Summary of the Analysis and Possibilities for Further Research

Summary

par(mfrow = c(2, 1), mar=c(0.5,5,0.75,1)+1.4)
# plot 1 (graf 1.1)
barplot(top$Nb_Casualties, names.arg=top$Harmful_Events, horiz=TRUE, cex.names=0.5, las=1, ylim=rev(c(0,14)),
        beside=TRUE,axes=TRUE,col="red", density=NA,legend.text=TRUE,xlim=c(0,30000), space=0.4, cex=0.5,
        xlab="", ylab="", main="Top 10 Most Harmful Events - Casualties")

# plot 2 (graf 2.1)
barplot(top2$Total_Damage, names.arg=top2$Harmful_Events, horiz=TRUE, cex.names=0.5, las=1, ylim=rev(c(0,14)),
        beside=TRUE,axes=TRUE,col="green", density=NA,legend.text=TRUE,xlim=c(0,200000000000), space=0.4, 
        cex=0.5, xlab="", ylab="", main="Top 10 Most Harmful Events - Total Damage USD")
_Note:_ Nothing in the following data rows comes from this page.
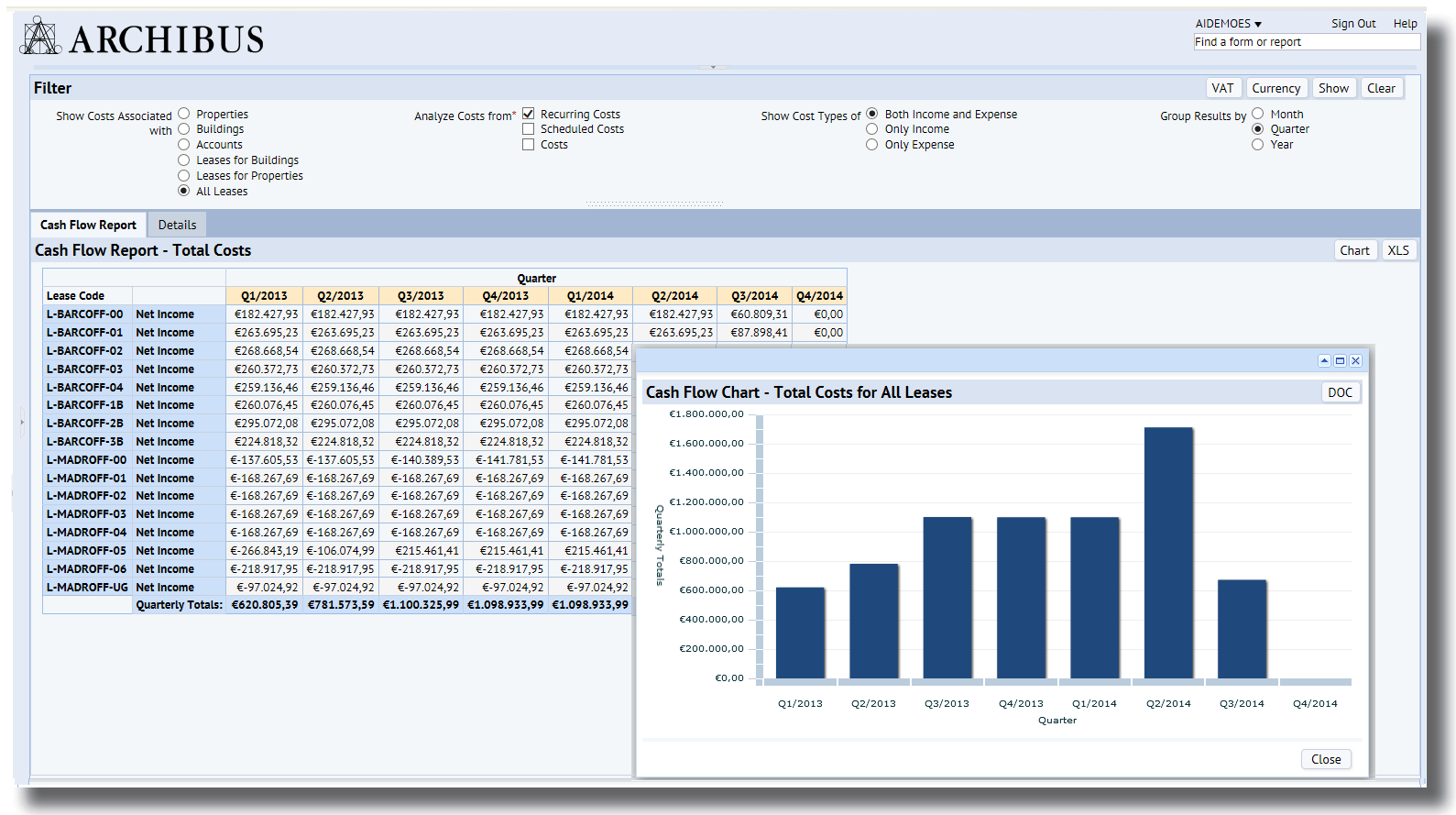
Task: Click the Q2/2014 bar in the chart
Action: tap(1168, 553)
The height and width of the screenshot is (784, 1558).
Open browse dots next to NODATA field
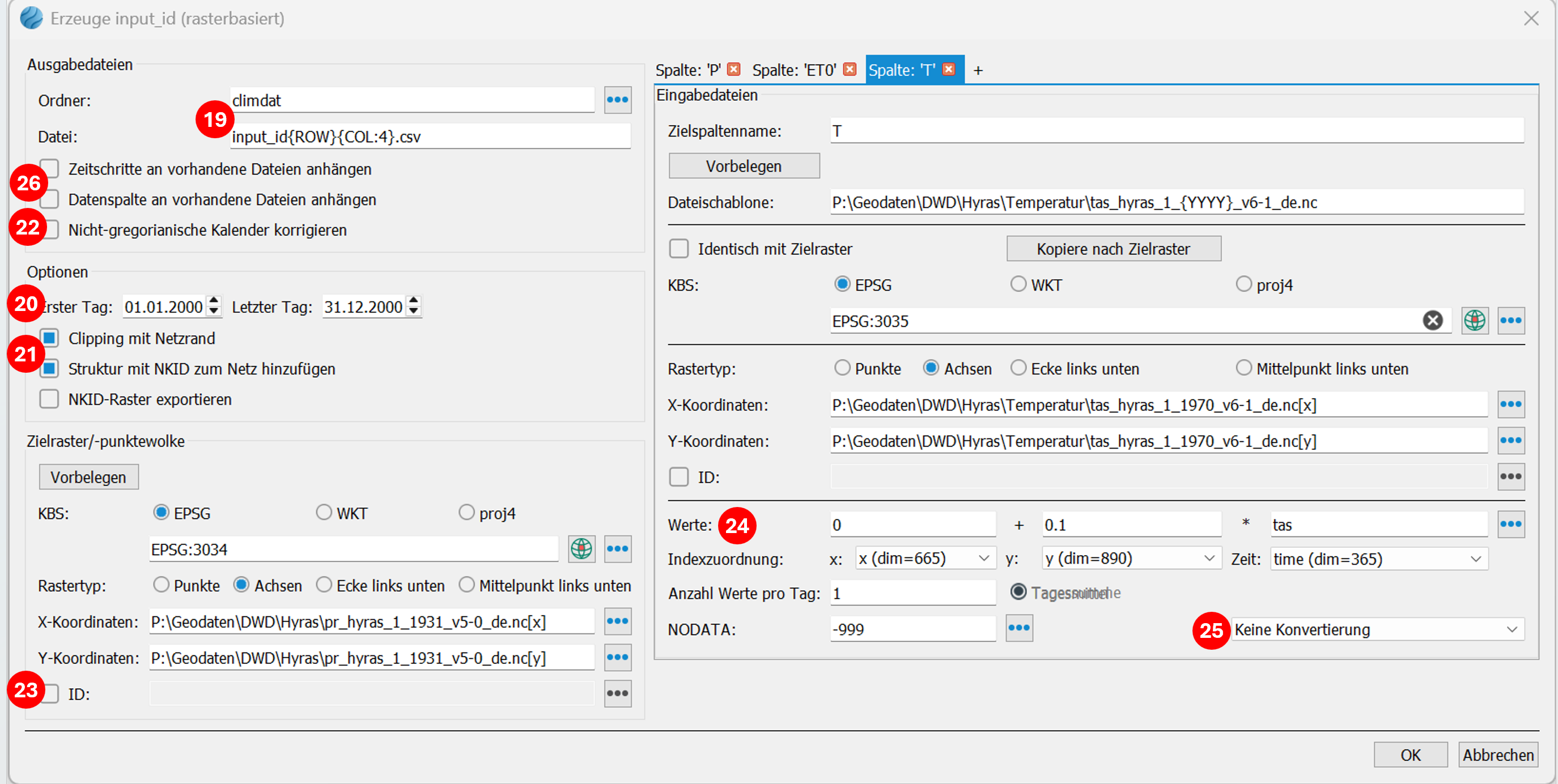tap(1018, 628)
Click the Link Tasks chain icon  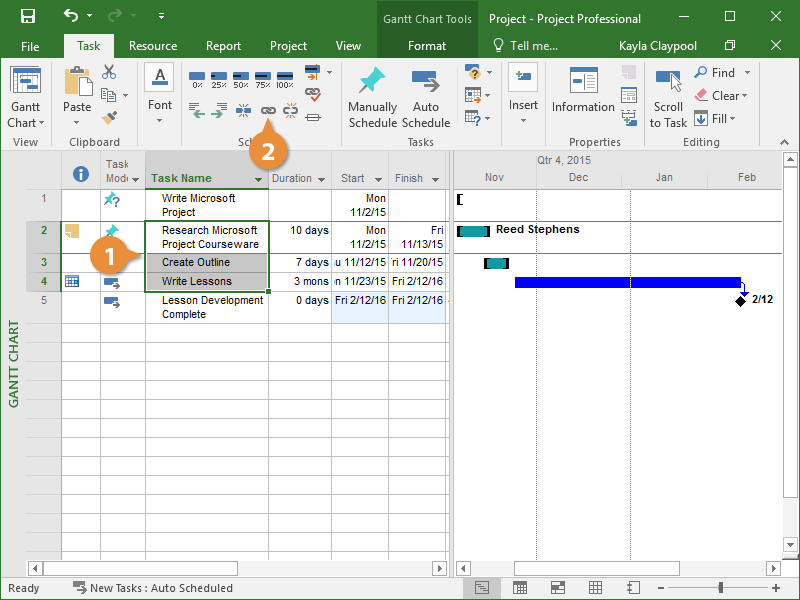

  1. The types of events that are most harmful with respect to population health are: tornados, excessive heat, floods, lightning and thunderstorm winds. Tornados cause 3 times more casualties than any other severe weather events in the US. They were responsible for almost 25.000 fatalities or injuries between 1993 and 2011.
  2. The most harmful events are located primarily in Texas, Missouri, Alabama, Florida and California. Almost 11.000 casualties were reported in Texas alone (40%) during 1993-2011.
  3. The types of events that have the greatest economic consequences are: floods, hurricanes/typhoons, storm surges, tornados and hail. Floods are responsible for more than 150 Billion USD in property and crop damages since 1993. This is more than twice the total damage caused by any other severe weather events. In second and fourth position, hurricanes, typhoons and tornados caused damages for more than 98 Billion USD since 1993.
  4. The types of events with greatest economic consequences are primarily located in California, Louisiana, Florida, Mississippi and Texas. The southwest of the mainland US is particularly exposed to severe weather events.

Further Research

  1. Tornado Trends and increased planning support? Further investigation of casualties due to tornados could indicate a decline/negative trend with respect to casualties after 1980. In comparison, there seem to be an increase in casualties due to tornados between 1950 and 1980. A possible t-test could help investigate this further if this is of interest.
  2. We could not find indications to support the hypothesis of an increase in severe weather events in terms of casualties. However, correlation between NOAA Storm Database and indications of global warming should be of interest for further research.